Issues with subtenon’s:
while it’s the least painful injection method & has lower risk of major (eg. globe perforation) complications & has rapid onset (approx 5 mins) & highest success for anaesthesia (>97%, vs >=84% for peribulb, >85% retrobulb):
pt cooperation (pt MUST look up & out to maximise field) -requires much more pt cooperation cf peribulbar
limited field
pt may have scarring/oedema of conjunctiva or be very vascular or pterygium
Scleral buckle limits insertion of tenon cannula (is a contraindication, as is infection). Prior retinal or glaucoma surgery= relative contraindicaitons.
variable akinesia (volume-dependent)
The minor complications (chemosis (common ++ with subtenon’s if gone through conjunctiva but not capsule, can happen with peribulbar too)/subconjunctival haemorrhage/conjunctival VD causing red eye) more common (surgeon’s not so keen for cosmetic reason- the redness will go away in approx 1 week) with sub-tenon’s but more major (eg. retrobulbar haemorrhage) with peribulbar
What are the risks with LA for eye?
Explain to pt that they may see unusual shapes/shadows/kaleidoscope effect of colours in operative eye
Minor complications of regional for eye (4.3%)
Chemosis
Subconjunctival haemorrhage (may persist for 1/52)
Major- sight- or life-threatening- very rare (0.066%)-
Direct needle injury (globe (3 in 4000 for retrobulbar, 1 in 16224 peribulbar), vessel (retrobulbar haemorrhage risk 0.1-1%, no evidence sharp needle higher risk than subtenon’s!), optic nerve (needle into sheath), ocular muscle (direct trauma, ischaemia or LA myotoxia))
Spread of LA (optic sheath (may get brainstem anaesthesia), vessel, intraocular)
Excessive pressure to optic nerve through compression
Allergy (LAST)
Sharp needle technique 2.3x lower rate minor complications, 2.5x increased risk major complications cf subtenon
What’s the risk of minor & major complications with sharp vs blunt needle techniques?
Sharp needle technique 2.3x lower rate minor complications, 2.5x higher rate major complications
What are the risks of globe injury with retrobulbar vs peribulbar?
3:4000 retrobulbar
1:16224 peribulbar
what’s the globe volume?
7mL
normal axial length?
22-24mm
what are the 2 different types of globe injury?
perforation (2x puncture wounds- entry & exit) vs penetration (1x entry wound)
symptoms of globe injury? risk factors for globe injury?
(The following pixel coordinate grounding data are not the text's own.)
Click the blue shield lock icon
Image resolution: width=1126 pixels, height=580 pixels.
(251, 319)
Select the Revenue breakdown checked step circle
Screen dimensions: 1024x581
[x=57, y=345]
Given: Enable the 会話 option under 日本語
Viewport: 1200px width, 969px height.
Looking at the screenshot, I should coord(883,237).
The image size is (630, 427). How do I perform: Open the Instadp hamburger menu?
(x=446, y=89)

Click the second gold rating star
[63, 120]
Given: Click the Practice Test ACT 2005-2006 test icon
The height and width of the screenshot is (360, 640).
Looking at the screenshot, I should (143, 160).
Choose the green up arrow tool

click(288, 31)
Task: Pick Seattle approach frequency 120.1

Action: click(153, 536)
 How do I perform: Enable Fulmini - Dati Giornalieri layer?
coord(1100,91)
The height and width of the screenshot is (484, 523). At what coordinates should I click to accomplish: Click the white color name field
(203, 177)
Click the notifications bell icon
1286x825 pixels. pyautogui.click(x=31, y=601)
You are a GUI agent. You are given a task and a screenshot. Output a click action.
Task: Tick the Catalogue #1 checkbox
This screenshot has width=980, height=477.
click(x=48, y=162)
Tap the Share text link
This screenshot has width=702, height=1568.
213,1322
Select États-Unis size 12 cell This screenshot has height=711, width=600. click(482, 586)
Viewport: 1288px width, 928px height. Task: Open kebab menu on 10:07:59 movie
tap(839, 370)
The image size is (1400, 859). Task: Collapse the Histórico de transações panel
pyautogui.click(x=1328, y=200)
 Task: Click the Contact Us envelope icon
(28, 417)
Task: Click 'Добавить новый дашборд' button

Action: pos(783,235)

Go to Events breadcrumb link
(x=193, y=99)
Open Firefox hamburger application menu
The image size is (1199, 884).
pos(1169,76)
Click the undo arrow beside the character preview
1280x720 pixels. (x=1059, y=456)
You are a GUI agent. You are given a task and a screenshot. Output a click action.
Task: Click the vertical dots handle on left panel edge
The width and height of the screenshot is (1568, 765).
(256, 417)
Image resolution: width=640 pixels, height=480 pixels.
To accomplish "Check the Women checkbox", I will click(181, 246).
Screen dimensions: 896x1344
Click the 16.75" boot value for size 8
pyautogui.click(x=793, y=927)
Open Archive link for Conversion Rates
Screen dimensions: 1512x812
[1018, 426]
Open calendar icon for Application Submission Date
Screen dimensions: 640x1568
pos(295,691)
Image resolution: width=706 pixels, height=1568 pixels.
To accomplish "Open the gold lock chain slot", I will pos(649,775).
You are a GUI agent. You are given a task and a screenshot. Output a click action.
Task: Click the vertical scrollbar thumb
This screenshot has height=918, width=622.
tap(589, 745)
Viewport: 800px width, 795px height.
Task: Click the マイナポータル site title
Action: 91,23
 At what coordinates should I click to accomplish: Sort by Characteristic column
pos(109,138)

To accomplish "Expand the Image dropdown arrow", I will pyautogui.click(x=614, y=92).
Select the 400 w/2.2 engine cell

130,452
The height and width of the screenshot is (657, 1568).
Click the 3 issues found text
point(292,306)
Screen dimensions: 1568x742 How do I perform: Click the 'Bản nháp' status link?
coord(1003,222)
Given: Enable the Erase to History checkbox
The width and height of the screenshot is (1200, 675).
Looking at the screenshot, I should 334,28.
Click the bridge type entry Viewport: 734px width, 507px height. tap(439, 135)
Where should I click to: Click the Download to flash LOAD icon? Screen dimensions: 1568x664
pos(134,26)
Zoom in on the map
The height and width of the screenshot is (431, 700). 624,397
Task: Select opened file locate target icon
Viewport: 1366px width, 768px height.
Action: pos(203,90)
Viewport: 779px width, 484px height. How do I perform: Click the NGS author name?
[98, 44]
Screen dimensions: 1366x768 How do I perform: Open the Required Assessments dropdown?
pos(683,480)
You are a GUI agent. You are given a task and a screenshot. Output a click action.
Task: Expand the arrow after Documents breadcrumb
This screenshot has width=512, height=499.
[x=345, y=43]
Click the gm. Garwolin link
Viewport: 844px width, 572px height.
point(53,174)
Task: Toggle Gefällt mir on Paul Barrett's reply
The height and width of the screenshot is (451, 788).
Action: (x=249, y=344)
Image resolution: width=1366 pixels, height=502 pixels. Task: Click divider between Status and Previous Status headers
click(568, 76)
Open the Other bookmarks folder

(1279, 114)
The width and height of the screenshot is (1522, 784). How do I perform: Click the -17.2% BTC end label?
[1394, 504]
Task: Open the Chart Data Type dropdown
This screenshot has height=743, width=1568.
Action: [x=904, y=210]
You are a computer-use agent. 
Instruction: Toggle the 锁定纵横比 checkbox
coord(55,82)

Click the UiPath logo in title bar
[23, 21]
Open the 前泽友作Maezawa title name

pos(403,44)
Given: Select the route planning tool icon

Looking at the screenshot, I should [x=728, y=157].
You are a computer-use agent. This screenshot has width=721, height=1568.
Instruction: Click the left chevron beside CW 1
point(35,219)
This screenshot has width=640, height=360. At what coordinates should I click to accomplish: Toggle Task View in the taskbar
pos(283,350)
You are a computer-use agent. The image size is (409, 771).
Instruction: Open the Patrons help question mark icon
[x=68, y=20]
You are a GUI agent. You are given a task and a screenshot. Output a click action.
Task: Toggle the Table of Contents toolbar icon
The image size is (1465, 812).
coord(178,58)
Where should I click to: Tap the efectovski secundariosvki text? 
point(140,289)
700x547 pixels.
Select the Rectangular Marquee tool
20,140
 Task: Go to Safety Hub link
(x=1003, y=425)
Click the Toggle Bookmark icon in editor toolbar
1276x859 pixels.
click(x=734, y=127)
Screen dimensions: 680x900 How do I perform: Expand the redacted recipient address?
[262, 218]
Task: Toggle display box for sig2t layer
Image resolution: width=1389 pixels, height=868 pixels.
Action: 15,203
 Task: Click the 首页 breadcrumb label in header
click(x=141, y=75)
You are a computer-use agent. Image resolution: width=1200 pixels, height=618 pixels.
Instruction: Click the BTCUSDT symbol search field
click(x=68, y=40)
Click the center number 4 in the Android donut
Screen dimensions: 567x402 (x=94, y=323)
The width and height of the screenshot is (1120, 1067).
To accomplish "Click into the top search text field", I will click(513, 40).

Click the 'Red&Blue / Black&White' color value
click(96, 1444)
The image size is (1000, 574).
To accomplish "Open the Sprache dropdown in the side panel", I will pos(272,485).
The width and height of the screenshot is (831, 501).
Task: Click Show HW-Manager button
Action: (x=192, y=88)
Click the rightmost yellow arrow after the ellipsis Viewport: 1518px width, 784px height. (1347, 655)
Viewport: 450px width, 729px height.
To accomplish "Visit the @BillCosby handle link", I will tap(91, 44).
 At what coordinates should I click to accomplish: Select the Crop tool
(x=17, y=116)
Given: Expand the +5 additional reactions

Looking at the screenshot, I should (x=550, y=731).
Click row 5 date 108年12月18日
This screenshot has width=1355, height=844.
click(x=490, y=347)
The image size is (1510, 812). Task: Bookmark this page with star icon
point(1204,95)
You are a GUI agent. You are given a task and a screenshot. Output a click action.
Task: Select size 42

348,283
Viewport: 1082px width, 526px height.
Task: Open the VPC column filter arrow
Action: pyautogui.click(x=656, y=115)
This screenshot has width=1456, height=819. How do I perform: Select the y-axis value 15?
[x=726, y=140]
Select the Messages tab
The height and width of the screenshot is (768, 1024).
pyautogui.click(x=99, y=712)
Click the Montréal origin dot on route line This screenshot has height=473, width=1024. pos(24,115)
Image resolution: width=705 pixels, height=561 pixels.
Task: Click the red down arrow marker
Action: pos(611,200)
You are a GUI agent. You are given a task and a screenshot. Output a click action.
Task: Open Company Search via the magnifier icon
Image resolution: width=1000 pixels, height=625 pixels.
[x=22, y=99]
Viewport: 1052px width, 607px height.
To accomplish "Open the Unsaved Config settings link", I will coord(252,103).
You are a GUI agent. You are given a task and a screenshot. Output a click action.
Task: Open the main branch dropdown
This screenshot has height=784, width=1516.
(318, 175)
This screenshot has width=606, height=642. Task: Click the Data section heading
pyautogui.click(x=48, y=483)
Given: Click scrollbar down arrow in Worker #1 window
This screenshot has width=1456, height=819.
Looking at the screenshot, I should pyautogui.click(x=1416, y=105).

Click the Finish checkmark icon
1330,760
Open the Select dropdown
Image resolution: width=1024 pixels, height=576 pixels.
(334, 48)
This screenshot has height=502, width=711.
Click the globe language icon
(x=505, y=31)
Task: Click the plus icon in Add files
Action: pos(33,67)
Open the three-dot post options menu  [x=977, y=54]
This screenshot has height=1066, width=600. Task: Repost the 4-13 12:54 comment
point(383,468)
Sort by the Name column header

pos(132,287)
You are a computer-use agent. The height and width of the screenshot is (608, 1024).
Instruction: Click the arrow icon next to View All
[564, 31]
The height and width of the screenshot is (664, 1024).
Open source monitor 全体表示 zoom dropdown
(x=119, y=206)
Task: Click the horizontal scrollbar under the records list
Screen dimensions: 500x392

Mx?
severe pain on injection, hypotonia (if LA injected, hypertonia), sudden loss of vision/visual acuity changes, vitreous haemorrhage or poor red reflex.
May get loss of vision via a choroidal heamorrhage, retinal detachment, vitreous haemorrhage or scar tissue formation. May be sight-threatening.
risk factors:
Pt: myopic (axial length >26mm), thinner eye, deep set eyes, previous scleral buckle, posterior staphyloma (staphyloma more common in myopes)
Technical: Injecting LA in globe may cause rupture, multiple injections, sharp needles.